My home is my castle, and I willingly paid for its amenities, and the cost to live there. My neighbors don’t just walk in the door and use my house. The streets, trees, maintenance et al on the other hand are local COMMUNITY benefits. I should not pay more for the lawn maintenance, light across the street than someone else. As you’ve done it, about half of us will see increases, and half will have this part of property tax reduced, WHILE INCREASING THE AMOUNT BY 52% !
You didn’t even offer a same dollar number for everyone to consider – why not? And, I assume every other district is having this wealth tax curve impressed upon them.

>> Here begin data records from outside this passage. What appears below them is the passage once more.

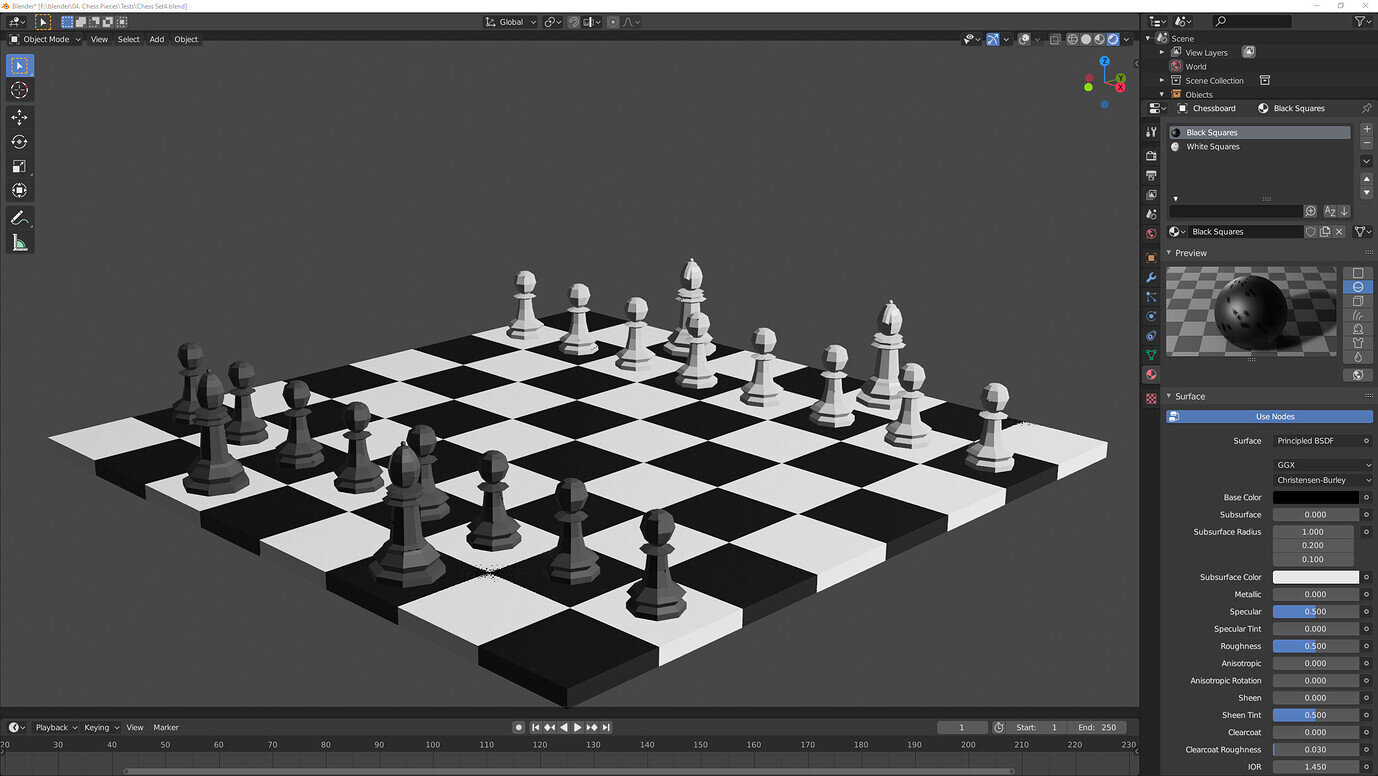Switch viewport to wireframe shading mode
The height and width of the screenshot is (776, 1378).
[x=1072, y=39]
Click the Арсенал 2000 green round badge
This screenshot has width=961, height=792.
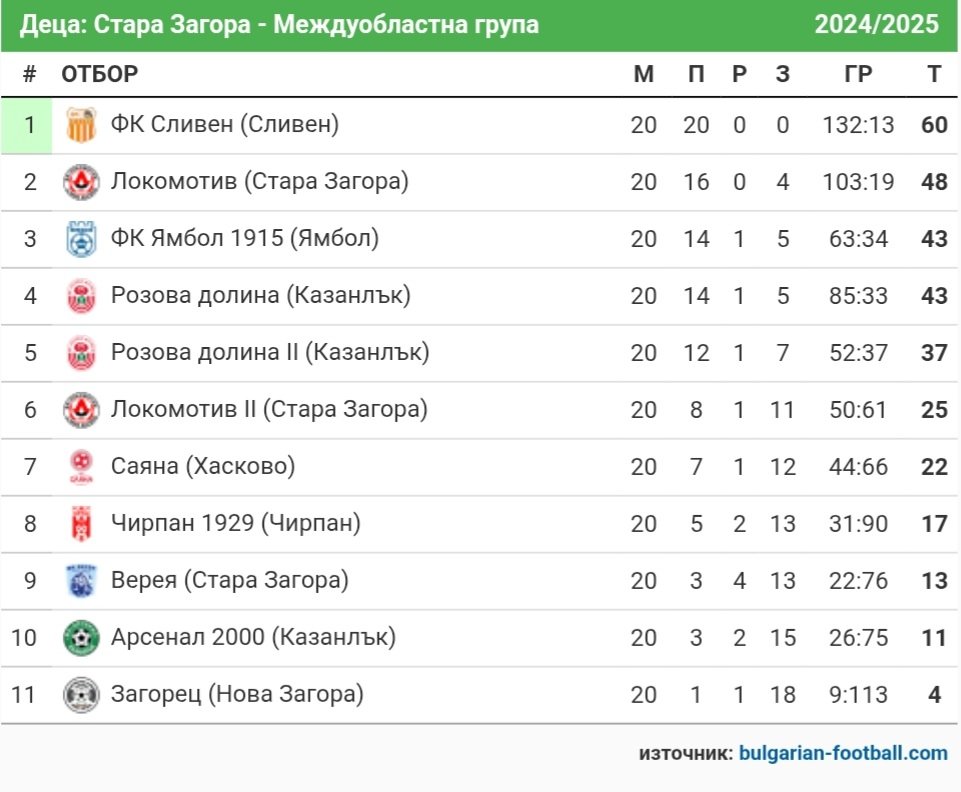(81, 638)
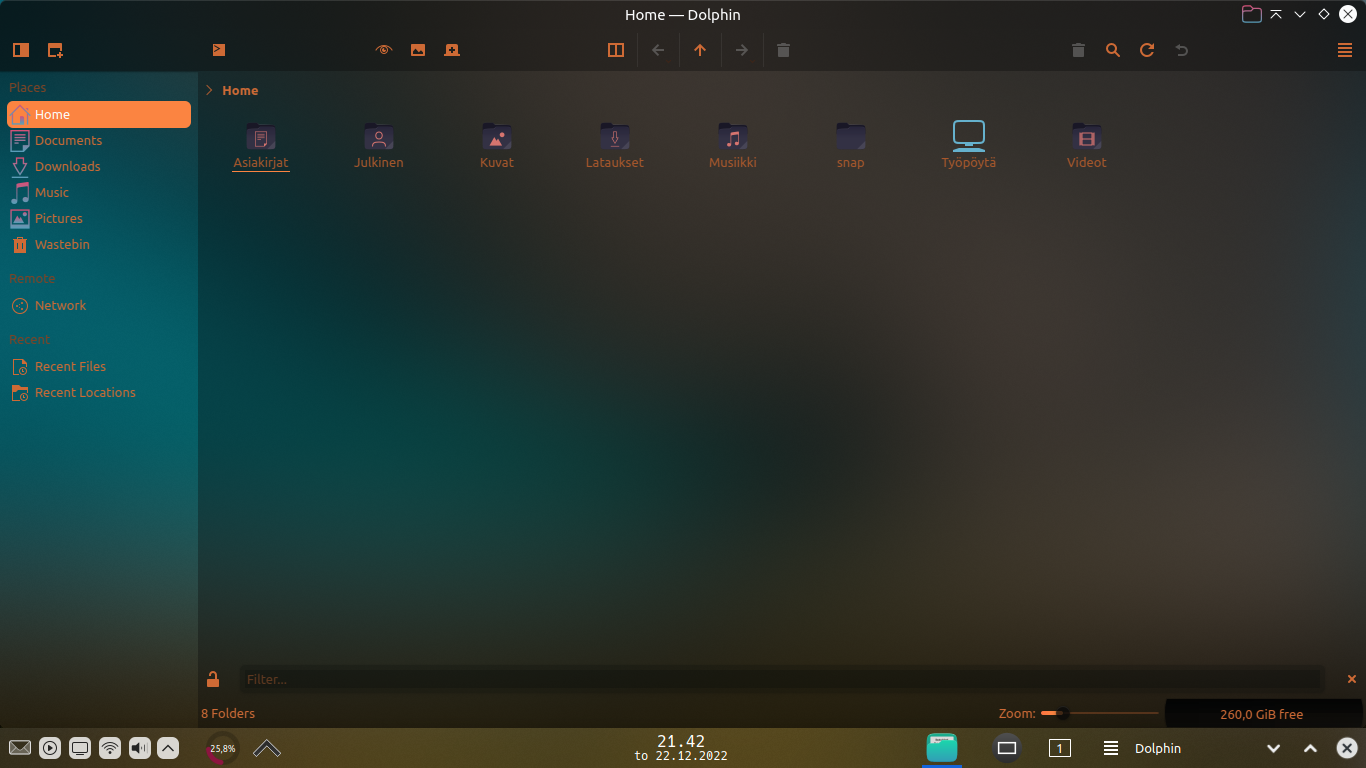Select Documents in the Places panel
Image resolution: width=1366 pixels, height=768 pixels.
68,140
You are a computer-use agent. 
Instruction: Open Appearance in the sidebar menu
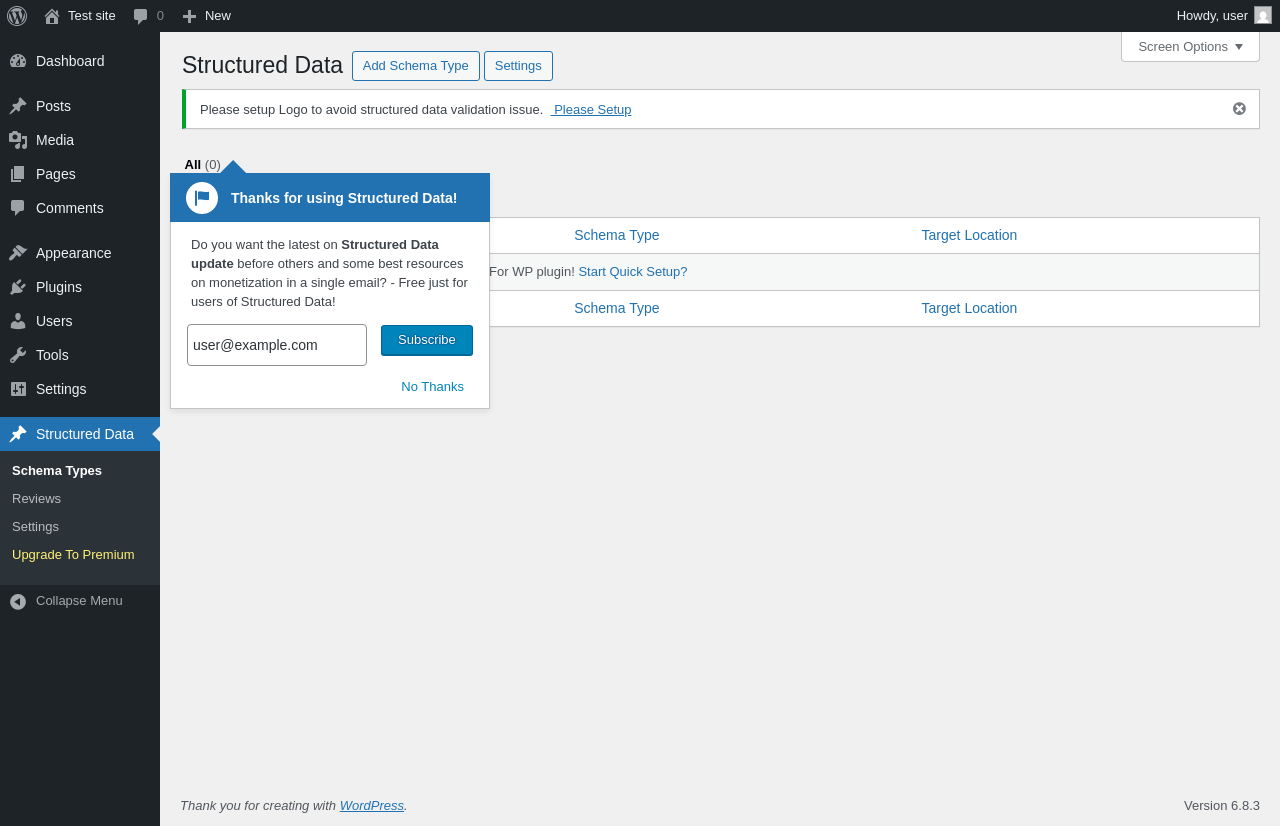click(x=73, y=253)
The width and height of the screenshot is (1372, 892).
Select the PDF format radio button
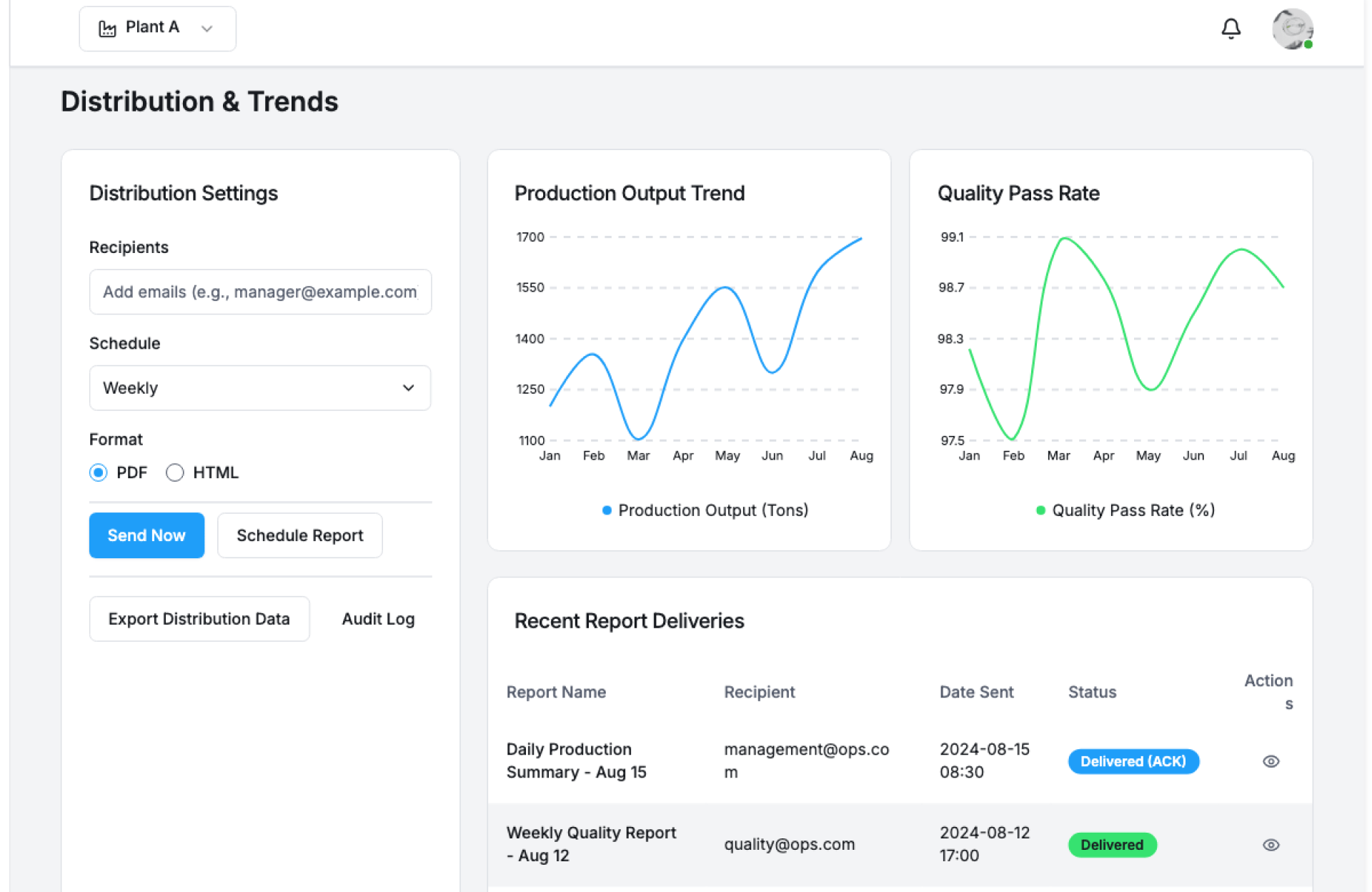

Who decided to create a wealth tax curve instead of a straight line, and do they have that right? I consider Special Benefits, a wealth tax curve on common facilities ludicrous. Lumping everything as “ improvements” is a misuse , as the bulk is routine maintenance.
I consider Rancho Solano VERY well maintained, and understand costs increase. I consider a 52% step jumping, becoming annually automated ad infinitum very questionable. I strongly disagree that after decades that you have decided to create a curve, making some neighbors pay more than others for the same, COMMON facilities. It’s not right.
Hello Jeff, thank you for your question and apologies for the delay. All single family homes do not pay the same amount because not all parcels in the LLMD are identical in size and other characteristics, some will receive more special benefit than others. The formula to use for lot size, building size, ADT and land use has been devised to determine the proportional special benefit received by each parcel. The formula takes into account multiple factors in order to compensate for any dis-proportionality that might have resulted from relying exclusively on a single factor. We take guidance on this topic from multiple court cases, but primarily Dahms v Downtown Pomona PBID.